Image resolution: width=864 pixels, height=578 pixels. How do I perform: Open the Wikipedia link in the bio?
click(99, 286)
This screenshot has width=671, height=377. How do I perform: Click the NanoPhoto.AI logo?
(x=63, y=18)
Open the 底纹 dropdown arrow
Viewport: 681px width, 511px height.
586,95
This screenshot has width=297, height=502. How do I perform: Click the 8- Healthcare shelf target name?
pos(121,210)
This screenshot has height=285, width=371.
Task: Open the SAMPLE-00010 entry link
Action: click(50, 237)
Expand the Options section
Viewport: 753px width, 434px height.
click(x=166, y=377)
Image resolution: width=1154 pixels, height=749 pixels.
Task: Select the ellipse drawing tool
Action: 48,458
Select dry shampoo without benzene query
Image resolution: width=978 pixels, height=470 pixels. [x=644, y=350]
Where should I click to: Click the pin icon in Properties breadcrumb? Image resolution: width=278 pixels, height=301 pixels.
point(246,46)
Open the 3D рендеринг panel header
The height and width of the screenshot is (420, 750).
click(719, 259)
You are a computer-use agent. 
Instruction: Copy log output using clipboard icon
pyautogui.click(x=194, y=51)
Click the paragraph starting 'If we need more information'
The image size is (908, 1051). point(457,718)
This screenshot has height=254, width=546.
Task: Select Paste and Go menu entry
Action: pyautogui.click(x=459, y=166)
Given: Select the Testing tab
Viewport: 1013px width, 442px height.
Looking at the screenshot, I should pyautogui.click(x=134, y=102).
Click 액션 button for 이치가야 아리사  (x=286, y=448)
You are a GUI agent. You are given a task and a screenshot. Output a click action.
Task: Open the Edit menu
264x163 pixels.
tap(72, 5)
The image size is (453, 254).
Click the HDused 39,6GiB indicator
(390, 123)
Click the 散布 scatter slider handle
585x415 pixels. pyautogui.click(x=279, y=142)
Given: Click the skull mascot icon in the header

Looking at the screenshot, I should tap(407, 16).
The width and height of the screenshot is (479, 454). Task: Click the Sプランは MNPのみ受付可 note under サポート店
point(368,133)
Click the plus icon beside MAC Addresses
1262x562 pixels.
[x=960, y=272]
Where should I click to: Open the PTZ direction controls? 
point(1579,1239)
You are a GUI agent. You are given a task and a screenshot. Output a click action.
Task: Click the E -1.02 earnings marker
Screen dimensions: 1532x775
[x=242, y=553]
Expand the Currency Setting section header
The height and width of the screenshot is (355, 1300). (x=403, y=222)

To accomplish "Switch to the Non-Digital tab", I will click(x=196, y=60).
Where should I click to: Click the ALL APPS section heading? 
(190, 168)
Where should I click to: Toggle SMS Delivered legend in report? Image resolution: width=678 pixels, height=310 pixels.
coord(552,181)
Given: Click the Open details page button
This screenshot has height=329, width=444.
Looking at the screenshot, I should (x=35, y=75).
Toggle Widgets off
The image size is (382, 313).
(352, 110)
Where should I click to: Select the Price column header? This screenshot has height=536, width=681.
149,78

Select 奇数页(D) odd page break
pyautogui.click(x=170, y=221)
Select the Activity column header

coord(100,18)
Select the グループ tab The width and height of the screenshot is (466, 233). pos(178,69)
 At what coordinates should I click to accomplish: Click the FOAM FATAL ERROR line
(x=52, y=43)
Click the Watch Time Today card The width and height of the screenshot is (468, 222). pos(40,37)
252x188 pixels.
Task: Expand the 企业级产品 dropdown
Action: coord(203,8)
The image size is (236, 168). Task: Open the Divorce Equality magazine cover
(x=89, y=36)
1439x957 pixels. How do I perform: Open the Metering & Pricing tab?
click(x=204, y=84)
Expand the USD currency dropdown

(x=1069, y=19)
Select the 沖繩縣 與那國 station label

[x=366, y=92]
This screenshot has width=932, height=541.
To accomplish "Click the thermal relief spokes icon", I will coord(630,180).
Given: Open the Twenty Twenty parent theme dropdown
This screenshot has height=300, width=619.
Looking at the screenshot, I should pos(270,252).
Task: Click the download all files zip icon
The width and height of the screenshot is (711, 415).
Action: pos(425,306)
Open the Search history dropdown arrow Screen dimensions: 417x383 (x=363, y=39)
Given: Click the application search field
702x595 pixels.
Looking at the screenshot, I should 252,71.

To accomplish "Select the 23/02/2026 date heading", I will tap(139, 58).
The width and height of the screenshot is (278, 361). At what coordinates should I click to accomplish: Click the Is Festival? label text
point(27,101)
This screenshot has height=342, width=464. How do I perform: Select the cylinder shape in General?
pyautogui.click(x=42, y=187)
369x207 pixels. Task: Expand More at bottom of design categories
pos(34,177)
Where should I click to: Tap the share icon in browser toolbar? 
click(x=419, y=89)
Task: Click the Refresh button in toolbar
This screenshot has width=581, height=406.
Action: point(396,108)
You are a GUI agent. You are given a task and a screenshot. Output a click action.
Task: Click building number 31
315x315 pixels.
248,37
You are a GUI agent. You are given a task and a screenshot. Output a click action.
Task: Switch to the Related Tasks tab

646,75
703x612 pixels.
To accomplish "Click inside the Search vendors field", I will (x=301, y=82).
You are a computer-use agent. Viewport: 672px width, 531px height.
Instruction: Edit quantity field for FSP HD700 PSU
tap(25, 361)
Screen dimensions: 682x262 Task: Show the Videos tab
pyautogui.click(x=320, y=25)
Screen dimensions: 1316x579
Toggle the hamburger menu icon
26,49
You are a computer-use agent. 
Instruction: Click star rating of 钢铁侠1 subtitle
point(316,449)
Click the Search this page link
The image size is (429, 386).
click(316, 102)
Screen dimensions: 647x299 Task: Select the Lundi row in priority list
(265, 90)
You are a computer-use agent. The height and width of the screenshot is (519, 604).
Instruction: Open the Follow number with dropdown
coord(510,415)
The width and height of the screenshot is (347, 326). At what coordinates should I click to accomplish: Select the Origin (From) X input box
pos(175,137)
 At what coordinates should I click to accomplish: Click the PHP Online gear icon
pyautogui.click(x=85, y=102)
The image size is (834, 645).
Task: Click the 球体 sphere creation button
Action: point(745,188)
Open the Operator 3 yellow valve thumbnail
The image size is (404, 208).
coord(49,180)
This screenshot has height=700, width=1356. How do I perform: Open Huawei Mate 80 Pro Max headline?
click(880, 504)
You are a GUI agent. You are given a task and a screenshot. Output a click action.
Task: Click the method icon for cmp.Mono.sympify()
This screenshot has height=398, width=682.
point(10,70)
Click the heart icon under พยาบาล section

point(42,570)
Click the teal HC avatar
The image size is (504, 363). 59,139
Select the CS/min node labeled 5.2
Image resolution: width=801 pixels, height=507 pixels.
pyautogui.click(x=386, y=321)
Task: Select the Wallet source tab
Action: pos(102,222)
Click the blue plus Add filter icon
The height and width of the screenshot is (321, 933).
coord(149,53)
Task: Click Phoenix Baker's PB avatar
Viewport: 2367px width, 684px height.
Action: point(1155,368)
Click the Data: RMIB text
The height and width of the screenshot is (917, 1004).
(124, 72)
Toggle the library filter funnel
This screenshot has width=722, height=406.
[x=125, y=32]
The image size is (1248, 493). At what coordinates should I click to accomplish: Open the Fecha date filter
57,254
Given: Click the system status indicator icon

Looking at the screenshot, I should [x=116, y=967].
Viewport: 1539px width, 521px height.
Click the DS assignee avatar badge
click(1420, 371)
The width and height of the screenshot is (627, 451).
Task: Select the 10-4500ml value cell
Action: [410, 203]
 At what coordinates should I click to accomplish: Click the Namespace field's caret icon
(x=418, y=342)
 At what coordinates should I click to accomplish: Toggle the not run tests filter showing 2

_EXERCISE DIRECTIONS_:
This exercise calls for every record above to be written out again exactly.

_EXERCISE SOLUTION_:
Image resolution: width=864 pixels, height=578 pixels. How do I perform: Open the Wikipedia link in the bio?
click(99, 286)
This screenshot has width=671, height=377. How do I perform: Click the NanoPhoto.AI logo?
(x=63, y=18)
Open the 底纹 dropdown arrow
Viewport: 681px width, 511px height.
586,95
This screenshot has width=297, height=502. How do I perform: Click the 8- Healthcare shelf target name?
pos(121,210)
This screenshot has height=285, width=371.
Task: Open the SAMPLE-00010 entry link
Action: click(50, 237)
Expand the Options section
Viewport: 753px width, 434px height.
click(x=166, y=377)
Image resolution: width=1154 pixels, height=749 pixels.
Task: Select the ellipse drawing tool
Action: 48,458
Select dry shampoo without benzene query
Image resolution: width=978 pixels, height=470 pixels. [x=644, y=350]
Where should I click to: Click the pin icon in Properties breadcrumb? Image resolution: width=278 pixels, height=301 pixels.
point(246,46)
Open the 3D рендеринг panel header
The height and width of the screenshot is (420, 750).
click(719, 259)
You are a computer-use agent. 
Instruction: Copy log output using clipboard icon
pyautogui.click(x=194, y=51)
Click the paragraph starting 'If we need more information'
The image size is (908, 1051). point(457,718)
This screenshot has height=254, width=546.
Task: Select Paste and Go menu entry
Action: pyautogui.click(x=459, y=166)
Given: Select the Testing tab
Viewport: 1013px width, 442px height.
Looking at the screenshot, I should pyautogui.click(x=134, y=102).
Click 액션 button for 이치가야 아리사  (x=286, y=448)
You are a GUI agent. You are given a task and a screenshot. Output a click action.
Task: Open the Edit menu
264x163 pixels.
tap(72, 5)
The image size is (453, 254).
Click the HDused 39,6GiB indicator
(390, 123)
Click the 散布 scatter slider handle
585x415 pixels. pyautogui.click(x=279, y=142)
Given: Click the skull mascot icon in the header

Looking at the screenshot, I should tap(407, 16).
The width and height of the screenshot is (479, 454). Task: Click the Sプランは MNPのみ受付可 note under サポート店
point(368,133)
Click the plus icon beside MAC Addresses
1262x562 pixels.
[x=960, y=272]
Where should I click to: Open the PTZ direction controls? 
point(1579,1239)
You are a GUI agent. You are given a task and a screenshot. Output a click action.
Task: Click the E -1.02 earnings marker
Screen dimensions: 1532x775
[x=242, y=553]
Expand the Currency Setting section header
The height and width of the screenshot is (355, 1300). (x=403, y=222)

To accomplish "Switch to the Non-Digital tab", I will click(x=196, y=60).
Where should I click to: Click the ALL APPS section heading? 
(190, 168)
Where should I click to: Toggle SMS Delivered legend in report? Image resolution: width=678 pixels, height=310 pixels.
coord(552,181)
Given: Click the Open details page button
This screenshot has height=329, width=444.
Looking at the screenshot, I should (x=35, y=75).
Toggle Widgets off
The image size is (382, 313).
(352, 110)
Where should I click to: Select the Price column header? This screenshot has height=536, width=681.
149,78

Select 奇数页(D) odd page break
pyautogui.click(x=170, y=221)
Select the Activity column header

coord(100,18)
Select the グループ tab The width and height of the screenshot is (466, 233). pos(178,69)
 At what coordinates should I click to accomplish: Click the FOAM FATAL ERROR line
(x=52, y=43)
Click the Watch Time Today card The width and height of the screenshot is (468, 222). pos(40,37)
252x188 pixels.
Task: Expand the 企业级产品 dropdown
Action: coord(203,8)
The image size is (236, 168). Task: Open the Divorce Equality magazine cover
(x=89, y=36)
1439x957 pixels. How do I perform: Open the Metering & Pricing tab?
click(x=204, y=84)
Expand the USD currency dropdown

(x=1069, y=19)
Select the 沖繩縣 與那國 station label

[x=366, y=92]
This screenshot has width=932, height=541.
To accomplish "Click the thermal relief spokes icon", I will coord(630,180).
Given: Open the Twenty Twenty parent theme dropdown
This screenshot has height=300, width=619.
Looking at the screenshot, I should pos(270,252).
Task: Click the download all files zip icon
The width and height of the screenshot is (711, 415).
Action: pos(425,306)
Open the Search history dropdown arrow Screen dimensions: 417x383 (x=363, y=39)
Given: Click the application search field
702x595 pixels.
Looking at the screenshot, I should 252,71.

To accomplish "Select the 23/02/2026 date heading", I will tap(139, 58).
The width and height of the screenshot is (278, 361). At what coordinates should I click to accomplish: Click the Is Festival? label text
point(27,101)
This screenshot has height=342, width=464. How do I perform: Select the cylinder shape in General?
pyautogui.click(x=42, y=187)
369x207 pixels. Task: Expand More at bottom of design categories
pos(34,177)
Where should I click to: Tap the share icon in browser toolbar? 
click(x=419, y=89)
Task: Click the Refresh button in toolbar
This screenshot has width=581, height=406.
Action: point(396,108)
You are a GUI agent. You are given a task and a screenshot. Output a click action.
Task: Click building number 31
315x315 pixels.
248,37
You are a GUI agent. You are given a task and a screenshot. Output a click action.
Task: Switch to the Related Tasks tab

646,75
703x612 pixels.
To accomplish "Click inside the Search vendors field", I will (x=301, y=82).
You are a computer-use agent. Viewport: 672px width, 531px height.
Instruction: Edit quantity field for FSP HD700 PSU
tap(25, 361)
Screen dimensions: 682x262 Task: Show the Videos tab
pyautogui.click(x=320, y=25)
Screen dimensions: 1316x579
Toggle the hamburger menu icon
26,49
You are a computer-use agent. 
Instruction: Click star rating of 钢铁侠1 subtitle
point(316,449)
Click the Search this page link
The image size is (429, 386).
click(316, 102)
Screen dimensions: 647x299 Task: Select the Lundi row in priority list
(265, 90)
You are a computer-use agent. The height and width of the screenshot is (519, 604).
Instruction: Open the Follow number with dropdown
coord(510,415)
The width and height of the screenshot is (347, 326). At what coordinates should I click to accomplish: Select the Origin (From) X input box
pos(175,137)
 At what coordinates should I click to accomplish: Click the PHP Online gear icon
pyautogui.click(x=85, y=102)
The image size is (834, 645).
Task: Click the 球体 sphere creation button
Action: point(745,188)
Open the Operator 3 yellow valve thumbnail
The image size is (404, 208).
coord(49,180)
This screenshot has height=700, width=1356. How do I perform: Open Huawei Mate 80 Pro Max headline?
click(880, 504)
You are a GUI agent. You are given a task and a screenshot. Output a click action.
Task: Click the method icon for cmp.Mono.sympify()
This screenshot has height=398, width=682.
point(10,70)
Click the heart icon under พยาบาล section

point(42,570)
Click the teal HC avatar
The image size is (504, 363). 59,139
Select the CS/min node labeled 5.2
Image resolution: width=801 pixels, height=507 pixels.
pyautogui.click(x=386, y=321)
Task: Select the Wallet source tab
Action: pos(102,222)
Click the blue plus Add filter icon
The height and width of the screenshot is (321, 933).
coord(149,53)
Task: Click Phoenix Baker's PB avatar
Viewport: 2367px width, 684px height.
Action: point(1155,368)
Click the Data: RMIB text
The height and width of the screenshot is (917, 1004).
(124, 72)
Toggle the library filter funnel
This screenshot has width=722, height=406.
[x=125, y=32]
The image size is (1248, 493). At what coordinates should I click to accomplish: Open the Fecha date filter
57,254
Given: Click the system status indicator icon

Looking at the screenshot, I should [x=116, y=967].
Viewport: 1539px width, 521px height.
Click the DS assignee avatar badge
click(1420, 371)
The width and height of the screenshot is (627, 451).
Task: Select the 10-4500ml value cell
Action: [410, 203]
 At what coordinates should I click to accomplish: Click the Namespace field's caret icon
(x=418, y=342)
 At what coordinates should I click to accomplish: Toggle the not run tests filter showing 2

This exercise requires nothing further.